H20 Lab

Introduction to the Properties of Water
All living things are dependent on water. Inside your body, cells are surrounded by a
fluid that is mostly water, and your cells themselves are 70 to 95 percent water! The
abundance of water is a major reason Earth can support life. Water is so common that
it is easy to overlook its extraordinary properties, which are related to its structure and
interactions of its molecules.
Station 1: The Polarity of Water
1. Water molecules are polar, meaning they have a positively charged end and a
negatively charged end as seen on the screen above.
2. Below, draw a picture of how water molecules arrange themselves. Include
positive and negative charges in your drawing.
3. How does the above property explain why water molecules stick to each other
(cohesion) so well?
Station 2: The Surface Tension of Water
4. Using a steady hand, see if you can get the paper clip to rest on the surface of
the water in such a way that it will not sink. Record your observations in the
chart below.
5. Once you get the paper clip to “float” on the pure water, repeat the process with
the salt water. Record your observations below.
Tap Water
Salt Water
a. The property of water that is being demonstrated is surface tension.
Surface tension is the measure of how difficult it is to stretch or break the
surface of a liquid. Water molecules are bound together by hydrogen
bonds. Hydrogen bonds are actually forces that result in a weak
attraction between molecules. Using this information, explain how it is
possible that the paper clip is able to float on the water.
b. Using this information, what could be the cause of the differences you
observed from the pure water and the salt water?
c. From your knowledge of surface tension, attempt to explain the properties
of water in the parentheses as compared to the object.
i. Water Strider (surface tension):
Station 3: Water as a Solvent
A solvent is a substance that dissolves other substances known as a solute. Maybe you
have experienced water as a solvent when you added hot chocolate mix (solute) to
water and stirred it, or you added salt (solute) to water (solvent) before you cooked
pasta. Water is a great solvent because of its polarity, and is often referred to as the
“universal solvent.”
Station 1 describes water’s polarity, or the fact that it has an end with a slightly
positive charge and an end with a slightly negative charge.
Do you think water dissolves ALL substances with ease?
d. At your table you will find 3 beakers
e. Fill the large one with water, then fill the other two smaller beakers with
water from the large one.
f. Acquire one full pipette full of vegetable oil and put it into beaker 1
g. Stir this mixture and observe the ease at which it dissolves. Record it in
the table.
h. Measure out half a spoonful of salt and add it to beaker 2. Stir this
mixture and observe the ease at which it dissolves. Record in the table
+++ dissolves ~ 100%
++ or + partial dissolve
0 did not dissolve
Vegetable Oil
How well does water dissolve it?
Water is polar. A general rule that determines whether a substance will dissolve in a
solvent depends upon its polarity. Polar solvents dissolve polar solutes and non-polar
solvents dissolve non-polar solutes.
From your observations, how would you classify the above solutes (polar or non-polar?)
Vegetable oil-
6. Predict what would happen if you added heat.
Station 4: Adhesion
Observe the chromatography paper.

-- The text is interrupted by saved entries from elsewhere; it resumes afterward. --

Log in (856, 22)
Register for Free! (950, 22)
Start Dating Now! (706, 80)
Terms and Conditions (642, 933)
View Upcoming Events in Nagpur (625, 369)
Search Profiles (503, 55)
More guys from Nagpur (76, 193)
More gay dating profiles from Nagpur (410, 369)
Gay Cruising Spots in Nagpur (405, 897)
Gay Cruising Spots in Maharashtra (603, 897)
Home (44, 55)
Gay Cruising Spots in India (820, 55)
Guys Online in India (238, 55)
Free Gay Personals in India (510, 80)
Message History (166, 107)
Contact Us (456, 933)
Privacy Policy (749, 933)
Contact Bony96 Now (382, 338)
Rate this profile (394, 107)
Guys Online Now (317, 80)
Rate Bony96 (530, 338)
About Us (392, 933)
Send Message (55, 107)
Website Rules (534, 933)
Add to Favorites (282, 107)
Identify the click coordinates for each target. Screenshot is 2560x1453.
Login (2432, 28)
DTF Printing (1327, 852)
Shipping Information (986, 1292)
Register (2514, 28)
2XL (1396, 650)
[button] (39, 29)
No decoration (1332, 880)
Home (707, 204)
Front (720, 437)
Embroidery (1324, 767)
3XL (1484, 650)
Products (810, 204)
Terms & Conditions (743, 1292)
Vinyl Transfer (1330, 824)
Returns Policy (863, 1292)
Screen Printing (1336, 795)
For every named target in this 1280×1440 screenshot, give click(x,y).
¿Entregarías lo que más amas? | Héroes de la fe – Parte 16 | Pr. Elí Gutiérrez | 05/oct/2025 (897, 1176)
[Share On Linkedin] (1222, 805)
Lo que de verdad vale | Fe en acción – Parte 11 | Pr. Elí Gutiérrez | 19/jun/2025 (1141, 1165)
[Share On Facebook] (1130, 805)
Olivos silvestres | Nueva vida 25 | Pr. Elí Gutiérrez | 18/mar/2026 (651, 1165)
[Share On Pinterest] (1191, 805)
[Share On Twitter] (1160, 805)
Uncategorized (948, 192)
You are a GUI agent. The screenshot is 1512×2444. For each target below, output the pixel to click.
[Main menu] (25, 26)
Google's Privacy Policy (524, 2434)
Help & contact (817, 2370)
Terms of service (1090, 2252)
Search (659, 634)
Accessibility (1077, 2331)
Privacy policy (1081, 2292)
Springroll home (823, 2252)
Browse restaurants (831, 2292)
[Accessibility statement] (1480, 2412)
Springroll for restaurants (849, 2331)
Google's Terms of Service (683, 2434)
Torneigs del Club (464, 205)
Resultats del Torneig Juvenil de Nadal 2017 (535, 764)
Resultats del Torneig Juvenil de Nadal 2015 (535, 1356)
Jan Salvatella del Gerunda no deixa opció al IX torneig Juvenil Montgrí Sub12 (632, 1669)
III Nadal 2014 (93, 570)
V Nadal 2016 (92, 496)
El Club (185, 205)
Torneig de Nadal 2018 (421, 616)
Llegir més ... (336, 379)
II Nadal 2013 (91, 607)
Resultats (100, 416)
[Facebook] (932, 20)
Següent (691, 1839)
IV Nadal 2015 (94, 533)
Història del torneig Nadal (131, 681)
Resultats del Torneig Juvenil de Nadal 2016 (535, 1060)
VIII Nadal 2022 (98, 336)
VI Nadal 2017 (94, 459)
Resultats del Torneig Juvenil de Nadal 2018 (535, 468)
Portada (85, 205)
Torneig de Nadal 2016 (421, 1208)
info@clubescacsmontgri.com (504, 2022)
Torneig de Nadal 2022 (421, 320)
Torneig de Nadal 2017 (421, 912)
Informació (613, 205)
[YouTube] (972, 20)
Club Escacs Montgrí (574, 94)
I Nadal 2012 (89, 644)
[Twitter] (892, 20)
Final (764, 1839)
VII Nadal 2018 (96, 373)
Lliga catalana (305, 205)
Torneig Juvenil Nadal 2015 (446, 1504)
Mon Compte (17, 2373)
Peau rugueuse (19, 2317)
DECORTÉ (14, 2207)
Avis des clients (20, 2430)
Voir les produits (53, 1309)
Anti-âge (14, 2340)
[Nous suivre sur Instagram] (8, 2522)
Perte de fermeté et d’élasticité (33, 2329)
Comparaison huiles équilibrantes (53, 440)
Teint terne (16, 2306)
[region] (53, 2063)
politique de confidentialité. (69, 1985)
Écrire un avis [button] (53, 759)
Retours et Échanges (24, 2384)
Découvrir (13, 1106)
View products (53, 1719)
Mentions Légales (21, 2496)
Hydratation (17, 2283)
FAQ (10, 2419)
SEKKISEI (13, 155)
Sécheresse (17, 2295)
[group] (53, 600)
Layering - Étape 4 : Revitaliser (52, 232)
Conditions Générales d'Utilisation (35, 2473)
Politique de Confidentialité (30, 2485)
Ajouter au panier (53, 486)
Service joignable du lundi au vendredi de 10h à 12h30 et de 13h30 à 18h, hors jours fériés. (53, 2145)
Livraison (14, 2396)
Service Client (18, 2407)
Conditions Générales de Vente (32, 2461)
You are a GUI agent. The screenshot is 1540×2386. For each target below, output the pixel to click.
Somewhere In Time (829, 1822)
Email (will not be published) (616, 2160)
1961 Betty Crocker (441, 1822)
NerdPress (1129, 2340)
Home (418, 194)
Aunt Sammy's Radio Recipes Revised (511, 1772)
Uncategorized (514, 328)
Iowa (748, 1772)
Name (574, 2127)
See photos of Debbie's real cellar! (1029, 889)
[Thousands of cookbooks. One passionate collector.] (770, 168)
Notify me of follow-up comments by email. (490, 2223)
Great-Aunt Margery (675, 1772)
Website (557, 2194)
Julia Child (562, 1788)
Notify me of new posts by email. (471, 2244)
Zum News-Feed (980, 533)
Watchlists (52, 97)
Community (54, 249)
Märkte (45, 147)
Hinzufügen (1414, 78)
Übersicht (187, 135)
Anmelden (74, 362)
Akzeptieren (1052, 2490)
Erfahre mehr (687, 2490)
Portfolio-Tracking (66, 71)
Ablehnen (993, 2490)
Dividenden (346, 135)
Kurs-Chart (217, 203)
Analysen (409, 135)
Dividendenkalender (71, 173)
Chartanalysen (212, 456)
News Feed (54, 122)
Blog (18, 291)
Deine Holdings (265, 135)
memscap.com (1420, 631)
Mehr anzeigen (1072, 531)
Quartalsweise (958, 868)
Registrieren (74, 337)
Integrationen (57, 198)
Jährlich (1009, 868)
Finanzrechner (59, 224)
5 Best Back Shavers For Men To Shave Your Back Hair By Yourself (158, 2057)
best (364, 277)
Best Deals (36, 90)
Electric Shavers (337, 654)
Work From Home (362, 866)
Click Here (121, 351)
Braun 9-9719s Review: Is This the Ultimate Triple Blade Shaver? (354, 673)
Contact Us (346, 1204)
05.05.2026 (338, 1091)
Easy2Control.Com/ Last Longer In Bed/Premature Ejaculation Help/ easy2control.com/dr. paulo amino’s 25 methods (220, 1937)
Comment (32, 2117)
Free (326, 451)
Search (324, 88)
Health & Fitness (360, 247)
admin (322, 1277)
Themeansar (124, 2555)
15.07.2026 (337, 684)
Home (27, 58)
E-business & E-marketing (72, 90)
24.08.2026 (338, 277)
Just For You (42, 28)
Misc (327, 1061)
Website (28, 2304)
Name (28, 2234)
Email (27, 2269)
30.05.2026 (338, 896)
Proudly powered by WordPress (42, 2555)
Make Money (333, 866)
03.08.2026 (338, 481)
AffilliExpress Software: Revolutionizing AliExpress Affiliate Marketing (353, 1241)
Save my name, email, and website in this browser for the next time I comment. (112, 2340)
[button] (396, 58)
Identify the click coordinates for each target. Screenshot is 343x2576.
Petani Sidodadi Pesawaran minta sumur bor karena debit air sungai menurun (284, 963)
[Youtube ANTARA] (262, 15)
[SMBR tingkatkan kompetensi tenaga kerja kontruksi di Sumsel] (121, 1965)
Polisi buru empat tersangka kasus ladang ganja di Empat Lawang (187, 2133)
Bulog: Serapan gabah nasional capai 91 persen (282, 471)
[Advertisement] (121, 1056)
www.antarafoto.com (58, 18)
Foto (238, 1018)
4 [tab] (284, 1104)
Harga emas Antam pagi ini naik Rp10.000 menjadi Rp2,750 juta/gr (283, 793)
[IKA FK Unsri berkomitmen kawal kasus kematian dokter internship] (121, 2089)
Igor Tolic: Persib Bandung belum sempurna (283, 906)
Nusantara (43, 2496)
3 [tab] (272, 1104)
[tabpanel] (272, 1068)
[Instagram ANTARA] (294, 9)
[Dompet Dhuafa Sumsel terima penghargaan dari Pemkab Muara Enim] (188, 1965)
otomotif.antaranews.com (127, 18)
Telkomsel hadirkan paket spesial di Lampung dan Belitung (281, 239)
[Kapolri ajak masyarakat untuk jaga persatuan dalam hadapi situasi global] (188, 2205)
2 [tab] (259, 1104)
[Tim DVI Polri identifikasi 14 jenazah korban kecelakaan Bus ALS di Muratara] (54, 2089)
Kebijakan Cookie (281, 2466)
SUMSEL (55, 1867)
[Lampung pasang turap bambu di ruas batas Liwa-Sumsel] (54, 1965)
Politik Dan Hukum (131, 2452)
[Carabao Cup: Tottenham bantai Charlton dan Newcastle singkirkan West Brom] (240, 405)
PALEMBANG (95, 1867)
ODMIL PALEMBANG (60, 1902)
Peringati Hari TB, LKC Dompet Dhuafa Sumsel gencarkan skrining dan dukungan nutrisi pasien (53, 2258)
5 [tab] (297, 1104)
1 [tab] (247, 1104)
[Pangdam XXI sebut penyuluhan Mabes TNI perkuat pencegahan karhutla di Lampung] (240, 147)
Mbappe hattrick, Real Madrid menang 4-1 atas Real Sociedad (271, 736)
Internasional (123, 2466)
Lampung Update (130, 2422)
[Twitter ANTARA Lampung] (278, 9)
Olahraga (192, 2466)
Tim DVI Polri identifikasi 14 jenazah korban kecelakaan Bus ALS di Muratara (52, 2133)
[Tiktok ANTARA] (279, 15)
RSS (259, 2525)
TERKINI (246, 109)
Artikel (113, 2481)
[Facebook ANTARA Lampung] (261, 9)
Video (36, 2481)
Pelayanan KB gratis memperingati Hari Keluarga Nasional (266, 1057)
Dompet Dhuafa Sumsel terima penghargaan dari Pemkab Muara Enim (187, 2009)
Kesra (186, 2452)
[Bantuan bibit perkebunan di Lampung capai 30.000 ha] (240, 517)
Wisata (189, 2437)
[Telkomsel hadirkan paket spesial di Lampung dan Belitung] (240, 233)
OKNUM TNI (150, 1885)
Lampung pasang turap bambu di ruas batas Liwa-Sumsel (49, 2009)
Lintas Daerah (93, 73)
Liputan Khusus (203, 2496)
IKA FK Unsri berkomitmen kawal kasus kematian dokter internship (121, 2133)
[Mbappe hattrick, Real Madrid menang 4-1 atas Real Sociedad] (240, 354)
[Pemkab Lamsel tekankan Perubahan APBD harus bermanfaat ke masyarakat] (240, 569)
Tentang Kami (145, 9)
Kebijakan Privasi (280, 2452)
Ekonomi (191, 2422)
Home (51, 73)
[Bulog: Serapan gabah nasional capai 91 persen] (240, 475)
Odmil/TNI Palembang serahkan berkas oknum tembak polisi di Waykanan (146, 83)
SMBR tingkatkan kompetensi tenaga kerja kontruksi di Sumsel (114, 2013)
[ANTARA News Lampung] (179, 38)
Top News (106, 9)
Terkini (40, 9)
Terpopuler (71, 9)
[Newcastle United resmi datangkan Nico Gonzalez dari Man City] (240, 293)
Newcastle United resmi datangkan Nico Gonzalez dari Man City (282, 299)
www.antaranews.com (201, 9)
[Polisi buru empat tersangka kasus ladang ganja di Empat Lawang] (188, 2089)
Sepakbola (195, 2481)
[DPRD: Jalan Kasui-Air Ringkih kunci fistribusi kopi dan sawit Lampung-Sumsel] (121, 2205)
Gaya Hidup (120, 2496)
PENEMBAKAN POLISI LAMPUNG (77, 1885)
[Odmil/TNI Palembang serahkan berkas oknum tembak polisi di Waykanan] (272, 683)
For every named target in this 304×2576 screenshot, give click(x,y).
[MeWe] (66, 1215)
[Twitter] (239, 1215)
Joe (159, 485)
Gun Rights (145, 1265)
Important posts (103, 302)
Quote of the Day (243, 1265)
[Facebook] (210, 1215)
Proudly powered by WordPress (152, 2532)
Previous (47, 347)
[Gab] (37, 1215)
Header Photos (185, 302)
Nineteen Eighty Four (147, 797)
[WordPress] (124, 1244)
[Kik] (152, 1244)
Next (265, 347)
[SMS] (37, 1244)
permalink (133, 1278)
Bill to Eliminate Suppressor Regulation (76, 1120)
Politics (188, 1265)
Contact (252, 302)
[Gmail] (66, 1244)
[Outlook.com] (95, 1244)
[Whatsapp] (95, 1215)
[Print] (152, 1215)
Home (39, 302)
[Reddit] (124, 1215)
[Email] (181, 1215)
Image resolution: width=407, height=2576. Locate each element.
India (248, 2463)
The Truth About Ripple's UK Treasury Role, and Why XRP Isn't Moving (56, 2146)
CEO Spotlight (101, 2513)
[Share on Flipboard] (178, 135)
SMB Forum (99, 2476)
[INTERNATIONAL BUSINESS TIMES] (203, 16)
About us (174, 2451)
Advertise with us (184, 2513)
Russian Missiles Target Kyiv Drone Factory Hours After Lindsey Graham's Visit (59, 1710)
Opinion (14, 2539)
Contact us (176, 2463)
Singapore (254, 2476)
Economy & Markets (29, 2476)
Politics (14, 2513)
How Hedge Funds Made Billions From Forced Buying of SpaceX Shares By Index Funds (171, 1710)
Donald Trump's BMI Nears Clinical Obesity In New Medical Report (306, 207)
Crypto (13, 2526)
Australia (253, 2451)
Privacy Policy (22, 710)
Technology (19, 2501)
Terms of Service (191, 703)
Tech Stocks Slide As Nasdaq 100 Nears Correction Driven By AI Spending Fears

What does it look like (draw a picture) and how
far has the ink climb up the paper? Record this in the table below.
Qualitative Data
Quantitative Data
7. Why was the water able to climb up the chromatography paper?
8. The property being demonstrated is adhesion. In your own words, write a
definition for adhesion.
9. Where in nature do you see adhesion occurring?
Station 5: Cohesion
On one penny you will test tap water; on the other penny you will be testing salt water.
Estimate how many drops each penny will hold. Then, perform the lab and record your
results in the table below.
Tap Water
Salt Water
The property of water that is being demonstrated is cohesion. Explain
what cohesion is.
Explain why there was a difference in the # of drops using pure water
compared with using salt water.
Station 6: Density
You have been given three different solutions and a test tube. The red solution, the
yellow solution, and the green solution. Stir the red solution with the pipette and draw
some of the solution up. Add about 25 drops of this solution to the test tube. Repeat
this process for both the yellow and green solutions adding them all to the same test
Draw and color what you see in the test tube in the box below.
Which solution was the least dense? How do you know?
Which solution was the most dense? How do you know?
Design an experiment that tests the density of different temperature of
water. Explain how you would perform that experiment below.